Prevalence of adherence to core graphing recommendations, N = 217
| Graph feature | n | % |
|---|---|---|
| Data points | ||
| Core: | ||
| Distinct individual points plotted | 130 | 60 |
| Tick marks on the x‐axis | 195 | 90 |
| Data points align with tick marks on the x‐axis (n = 195) | 109 | 56 |
| x‐axis labels aligned with tick marks (n = 195) | 140 | 72 |
| x‐axis units of measurement clear a | 211 | 97 |
| Tick marks on the y‐axis | 215 | 99 |
| y‐axis labels aligned with tick marks (n = 215) | 215 | 100 |
| y‐axis units of measurement clear a | 148 | 68 |
| Accurate data extraction possible b | 72 | 33 |
| Additional: | ||
| Data points not joined by lines | 79 | 36 |
| Lines | ||
| Core: | ||
| There was a line representing the time of the interruption | 158 | 73 |
| There were labels for the segments or interruption line on the graph | 130 | 60 |
| There were lines for the trends in each segment | 103 | 48 |
| There was a line for the counterfactual | 37 | 17 |
| Additional: | ||
| Multiple series were plotted | 91 | 42 |
| How multiple series were plotted (N = 91) | ||
| Different color and/or pattern and different symbol | 32 | 35 |
| Different color and/or pattern same symbol | 44 | 48 |
| Same color and/or pattern different symbol | 14 | 15 |
| Same color and/or pattern same symbol | 1 | 1 |
| Other model‐based lines were plotted, for example, Seasonality curves | 21 | 10 |
A graph was assessed as having a clear unit of measurement if the axis title made the unit of measurement clear, or the unit of measurement was clear from the axis labels (eg, dates).
Joint criteria for accurate data extraction requires distinct points that align with axis tick marks and labels that allow the points to be interpreted.
A distinct line was used to indicate the interruption in 73% (158/217) of the graphs. Lines were used to indicate the trends in each segment in under half of graphs (48%, 103/217), and the counterfactual was rarely plotted (17%, 37/217). The segments or interruption line were labeled in 60% of graphs (130/217). When additional series were plotted, they met our recommendation of using both a different color and symbol in 35% of the graphs (32/91). Other model‐based lines such as seasonality curves or confidence intervals were presented in 10% of the graphs (21/217).
4. APPLICATION OF GRAPHING RECOMMENDATIONS
In the following examples we apply our graphing recommendations to two graphs from ITS studies. These examples were identified from our review of ITS graphs (Section 3), and were selected for their potential to demonstrate many of the graphing recommendations. 15 , 16 Datasets were extracted from published graphs using WebPlotDigitizer which has been found to be a valid tool for data extraction. 17 , 18 Note that while our analytical methods may differ to those applied in the original publications, this is inconsequential for our purpose of demonstrating the impact of applying the graphing recommendations.
4.1. Example 1
An ITS study examined the impact of an amendment to self‐defense laws on homicide rates in Florida, United States of America. 15 The amendments provided legal immunity to individuals that used lethal force in self‐defense situations. Four states (New York, New Jersey, Ohio, and Virginia), where the amendment to the law did not occur, were used to form a single control series. Data on the homicide rate per 100 000 people were collected from 1999 to 2015 and aggregated at monthly time intervals. A main finding of the analysis was that there was an increase in homicide rates in Florida due to the amendment.
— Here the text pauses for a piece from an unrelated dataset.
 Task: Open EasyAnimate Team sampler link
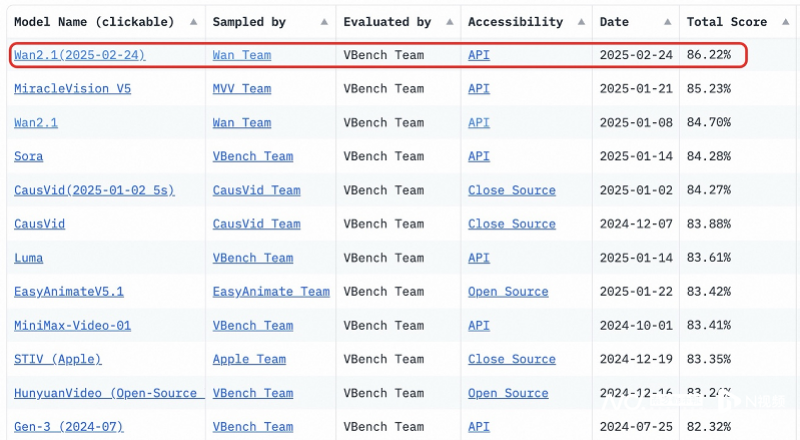[271, 292]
The graph in the published paper depicts the data points, trends and seasonality for the intervention and control series (Figure 5A). The graph includes a legend to denote the series. Tick marks are included with labeled axes and the intervention time period is represented with shading.
FIGURE 5.

A, Published version of the graph. Reproduced with permission from JAMA Internal Medicine 2017;177(1):44‐50. doi: 10.1001/jamainternmed.2016.6811. Copyright©(2017) American Medical Association. All rights reserved. B, Revised graph using the proposed graphing recommendations [Colour figure can be viewed at wileyonlinelibrary.com]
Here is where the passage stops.